Dead Horse Ranch State Park, located next to Cottonwood, Arizona, has hiking, biking, camping, fishing, birding, and horseback riding opportunities for those looking for activities in the "easy" category. The location on the Verde River has one of 20 Fremont Cottonwood-Goodling Willow riparian forests in the world, making it a birding and wildlife hotspot. It's perfect for those needing gentle trails with convenient facilities. There are picnic shelters/areas and a playground for the kids.

Dead Horse Ranch was deeded to the state in 1970 by a private donor to preserve this rare riparian area located on the Verde River. It consists of 423 acres at 3300 foot elevation. The entry fee to Dead Horse includes entry into The Verde River Greenway State Natural Area, located at the east end of the park. Fall, winter and spring are the best seasons to visit; summer temperatures regularly hit over 100 degrees. The park has all the facilities--water, restrooms with flush toilets, RV campsites, camping cabins, and fish cleaning tables. Use of the campsites include showers!

There are over 15 miles of trails (one way) around the park. The trails are mixed use which includes hikers, mountain bikers and horses. The longest is the Dead Horse Trail, a 7.3 mile loop that extends onto the Coconino National Forest. The Lime Kiln leg of the trail follows a portion of the historic Lime Kiln Wagon Road. The remains of the kiln are beside the trail. Two more legs of the trail are Thumper and Raptor Hill. Tuzigoot National Monument is visible on the next ridge. The Forest Loop, at 1/2 mile, provides access to the river by way of short sided trails. The Canopy Trail at 1/4 mile is wheelchair accessible through Fremont Cottonwoods. This one is "excellent" for bird watching and wildlife viewing. The Mesa Trail is a 1.1. mile interpretive loop. The Tavasci Marsh Trail is 1 mile along a cattail-filled marsh lined with cottonwood trees. An unimproved bridge crosses over the ditch, allowing you to explore the other side of the marsh. Birds and other wildlife are abundant. Quail Trail is 1/4 mile with stairs and bridges that are not suitable for horses It has plant diversity and water. It meets Hickey Ditch Trail, which follows the historic Hickey irrigation ditch through Ailanthus and Mesquite trees. The Creosote Trail at 1/2 mile intersects Hickey and Quail Wash trails. The Riverfront Trail at 1/2 mile is along the Verde River.

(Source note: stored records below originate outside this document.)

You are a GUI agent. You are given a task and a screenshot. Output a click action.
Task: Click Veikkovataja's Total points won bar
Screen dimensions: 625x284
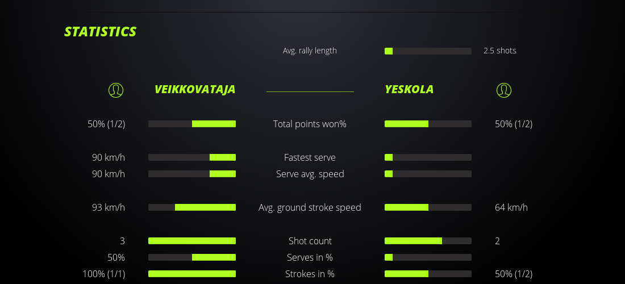click(192, 124)
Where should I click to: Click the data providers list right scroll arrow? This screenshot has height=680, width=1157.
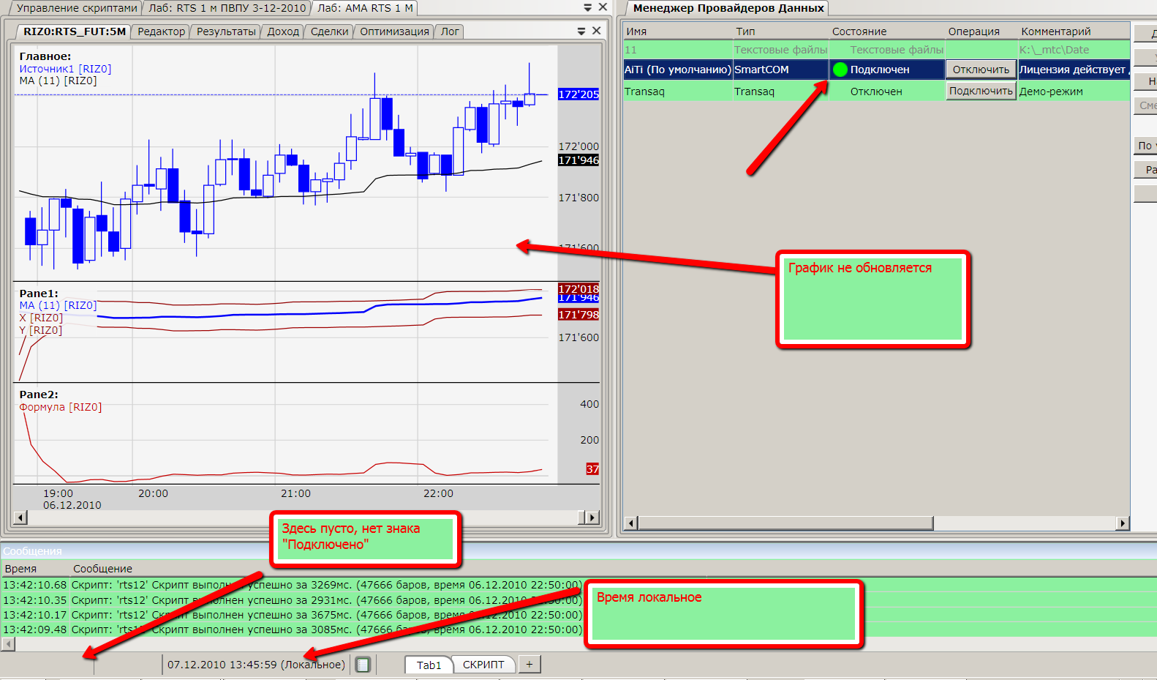(x=1123, y=523)
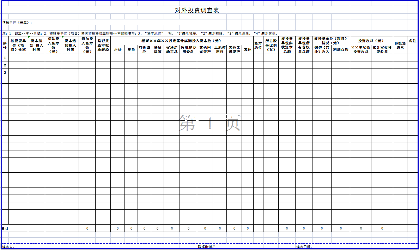
Task: Click the 货币 column header
Action: coord(131,50)
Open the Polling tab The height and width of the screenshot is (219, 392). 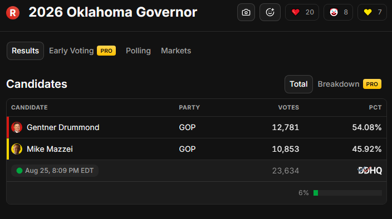tap(138, 51)
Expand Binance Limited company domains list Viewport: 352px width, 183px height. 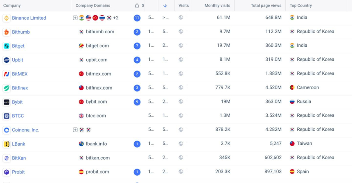75,18
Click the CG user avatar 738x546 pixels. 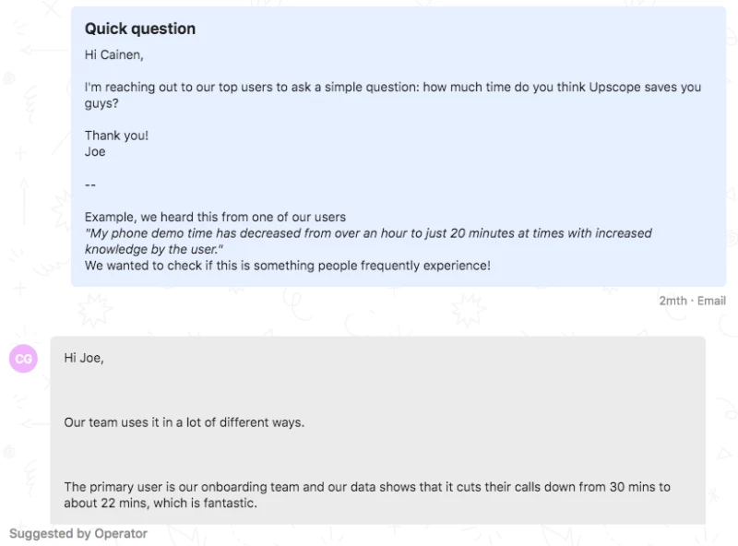pyautogui.click(x=23, y=358)
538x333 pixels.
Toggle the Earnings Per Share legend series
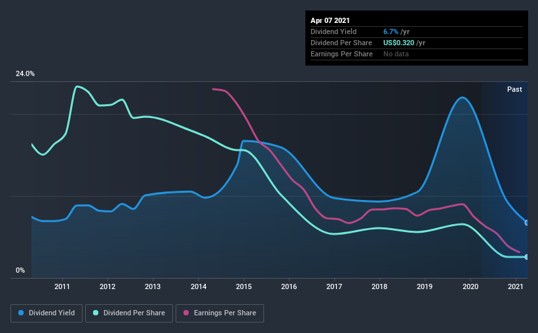pyautogui.click(x=220, y=313)
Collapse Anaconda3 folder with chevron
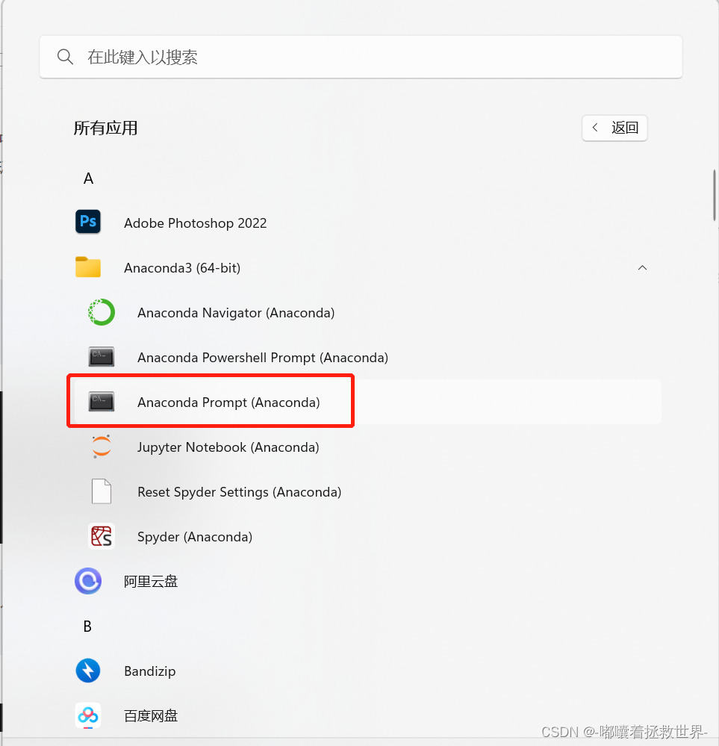 pos(642,268)
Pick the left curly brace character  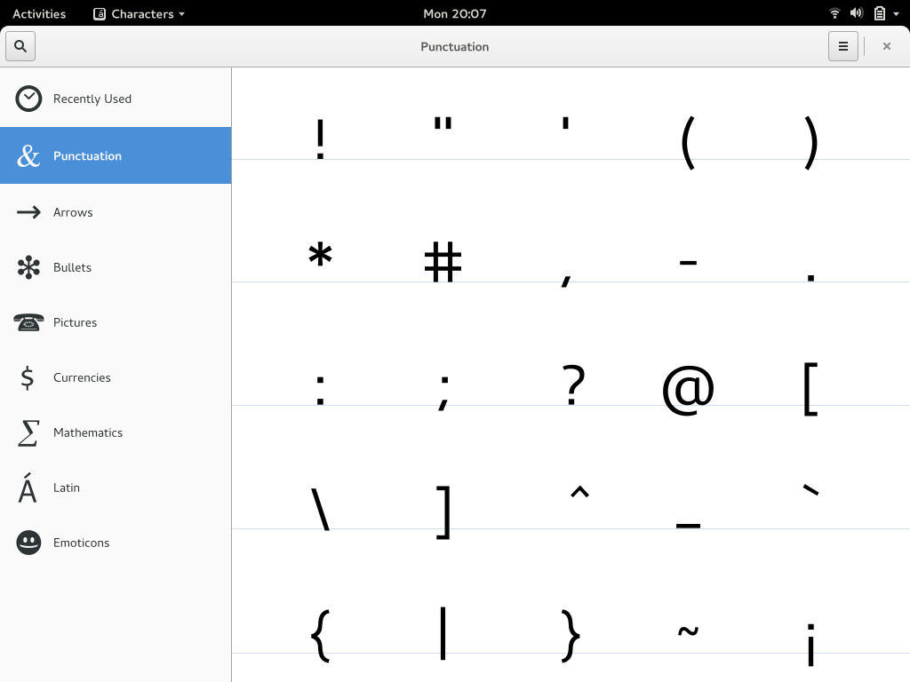[x=321, y=634]
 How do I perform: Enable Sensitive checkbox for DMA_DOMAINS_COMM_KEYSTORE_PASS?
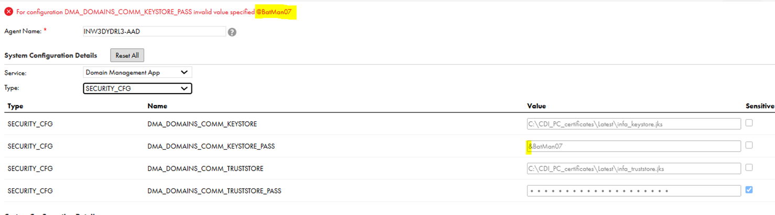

The San Luis Rey Cemetery is located within the boundary of the park, but is not a part of the park. It is overseen by a board of Trustees. A short walk from Flycatcher Road accesses the cemetery. It is overgrown with catclaw and is being returned to the elements. A sign requests that the gravesites are not disturbed. Please respect the area and take only pictures.

The park contains 3 lagoons that are stocked with fish. They are ADA accessible with wheelchair access right up to the water. The lagoons are magnets for waterfowl of all types, with cattails for cover. The loops around the lagoons have wide concrete sidewalks and are 0.39 miles, 0.41 miles and 0.72 miles around.

Most trails are open for equestrian use and there is an equestrian concessioaire offering guided trail rides. Biking the trails is for beginners.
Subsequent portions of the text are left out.